A nomenclature system that assigns numbers to antigens (Rh1:D, Rh2:C, Rh3:E, Rh4:c, Rh5:e) and uses leading minus signs for negative results.

Rh Antigen Immunogenicity

The ranking of Rh antigens by their ability to stimulate antibodies: $D > c > E > C > e$.

Partial D (D Mosaic)

A variation where one or more epitopes of the D antigen are missing; these individuals are considered D positive but can make Anti-D to the missing parts.

C-trans position effect

A mechanism of weakened D expression occurring when the $RhD$ gene is on one chromosome and $RhCe$ is on the opposite chromosome.

Kell (006) & Kx (019)

Linked blood group systems where Kell antigens are carried on a glycoprotein connected by disulfide bonds to the Kx membrane protein.

Sulfhydryl reagents

Chemicals such as $2$-mercaptoethanol ($2$-ME), Dithiothreitol (DTT), and AET that destroy Kell antigens by breaking disulfide bonds.

McLeod Syndrome

A condition characterized by the absence of Kx and Km antigens, resulting in acanthocytic RBC morphology and associated with Chronic Granulomatous Disease (CGD).

Duffy (008) Silent Allele ($Fy$)

An allele common in African populations that results in the $Fy(a-b-)$ phenotype, providing resistance to Plasmodium vivax malaria.

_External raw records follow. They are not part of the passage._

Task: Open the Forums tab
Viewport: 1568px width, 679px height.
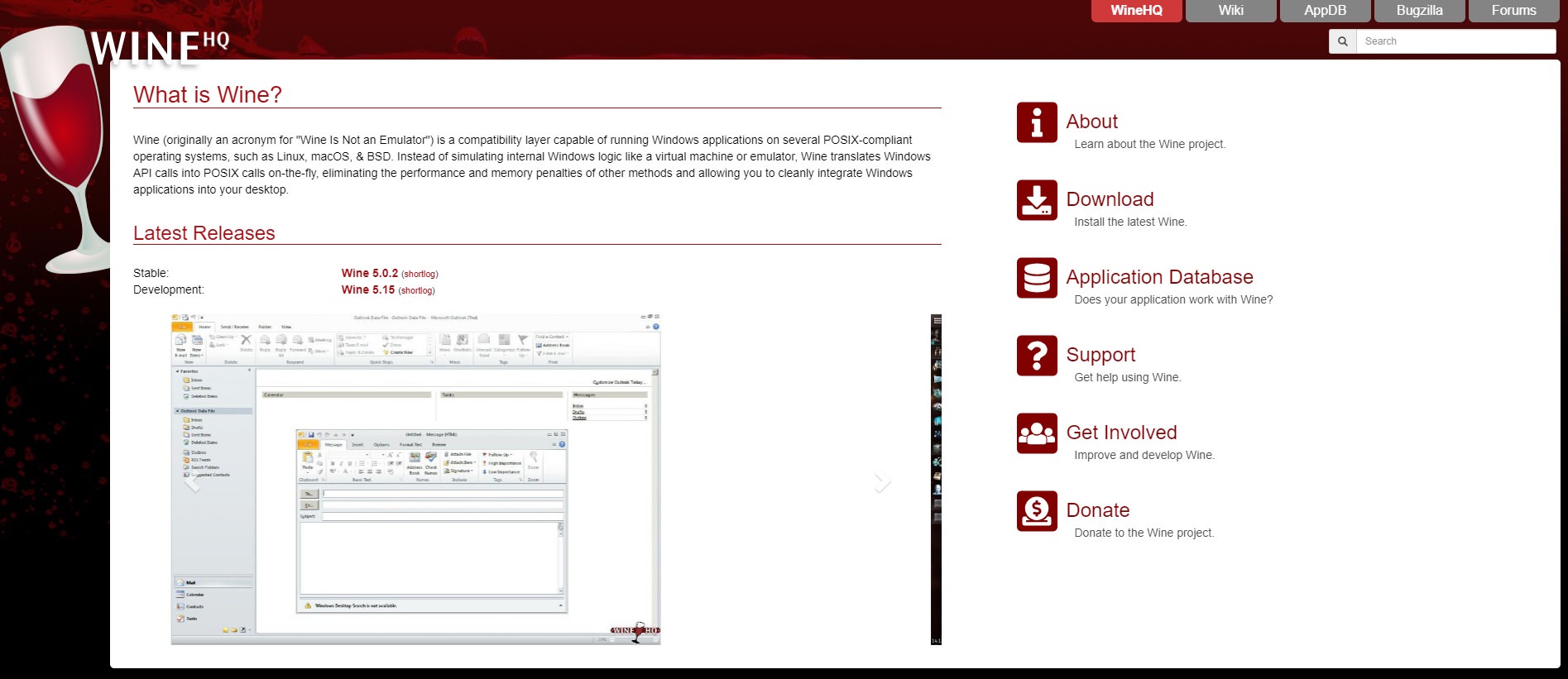Action: (x=1513, y=11)
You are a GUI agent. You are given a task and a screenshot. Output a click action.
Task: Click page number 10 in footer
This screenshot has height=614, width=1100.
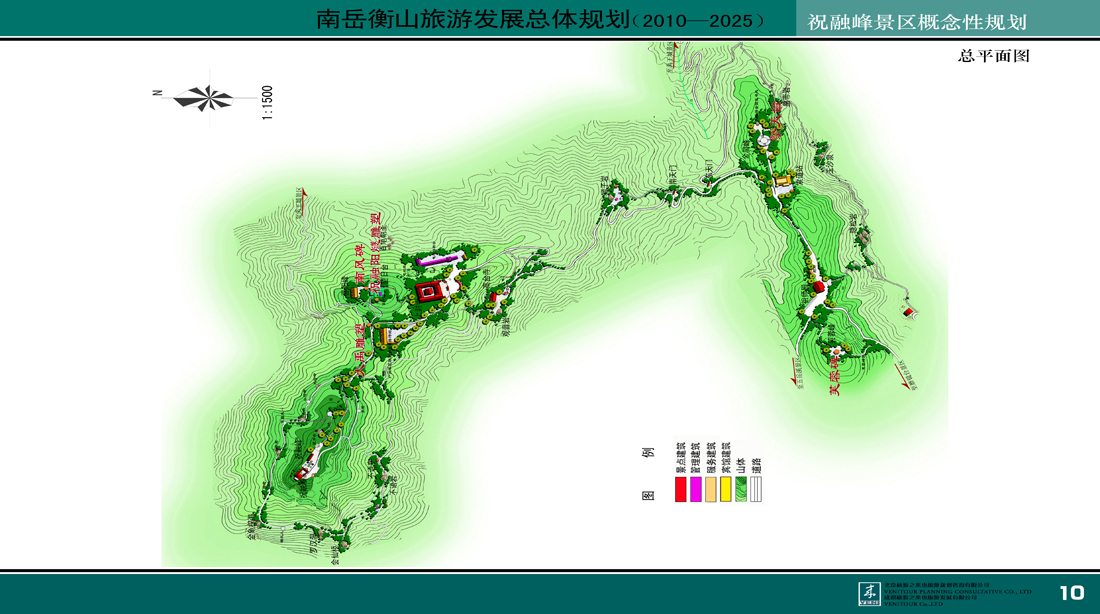point(1071,593)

Kidd (009) Notorious Reputation

Kidd antibodies (Anti-$Jk^a$, Anti-$Jk^b$) are known for declining rapidly in titer, frequently causing delayed Hemolytic Transfusion Reactions (HTR).

Dombrock (014)

A blood group system residing on Chromosome 12 characterized by antibodies that share a similar reputation to Kidd antibodies (quick disappearance and delayed HTR).

Diego (010)

A system where antigens reside on Band 3 (AE1); the $Di^a$ antigen is a notable marker for Mongolian ancestry.

Colton (015)

A system where antigens are carried on Aquaporin 1, an integral protein responsible for $80\%$ of water reabsorbed in the kidneys.

Chido/Rodgers (017)

A system with antigens adsorbed from plasma onto the RBC membrane; they reside on the $C4$ complement protein and are clinically insignificant.

Lewis (007) System

The only blood group system where antigens are not manufactured by the RBC; they are secreted as glycoproteins into saliva and adsorbed as glycolipids from plasma.

P1 antigen

An antigen poorly expressed at birth whose strength decreases upon storage; it can be neutralized by Hydatid cyst fluid from Echinococcus granulosus.

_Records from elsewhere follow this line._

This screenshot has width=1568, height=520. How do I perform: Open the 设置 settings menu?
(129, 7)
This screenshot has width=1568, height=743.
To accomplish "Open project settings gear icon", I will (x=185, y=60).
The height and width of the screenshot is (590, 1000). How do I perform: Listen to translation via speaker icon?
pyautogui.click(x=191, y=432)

Donath-Landsteiner Antibody

An autoanti-P IgG antibody associated with Paroxysmal Cold Hemoglobinuria (PCH) that binds complement in the cold and causes lysis in the warm.

Pathologic Autoanti-I

An IgM autoantibody produced after Mycoplasma pneumoniae infection that causes Cold Agglutinin Disease (CAD) and acrocyanosis.

Glycophorin A (GPA)

The RBC membrane structure that carries the M and N antigens, which are easily destroyed by enzymes like ficin and papain.

U (Universal) antigen

A high-incidence antigen in the MNSs system; individuals who are $S-s-$ are typically U-negative, a phenotype found only in the Black population.

MIRL (Membrane inhibitor of lysis)

The gene product of CD59 (ISBT 035) that protects RBCs from complement lysis by inhibiting the binding of $C8$ and $C9$.

JMH (026) aging effect

A unique characteristic where the number of JMH antigens on RBCs declines as an individual reaches $50$ years of age or older.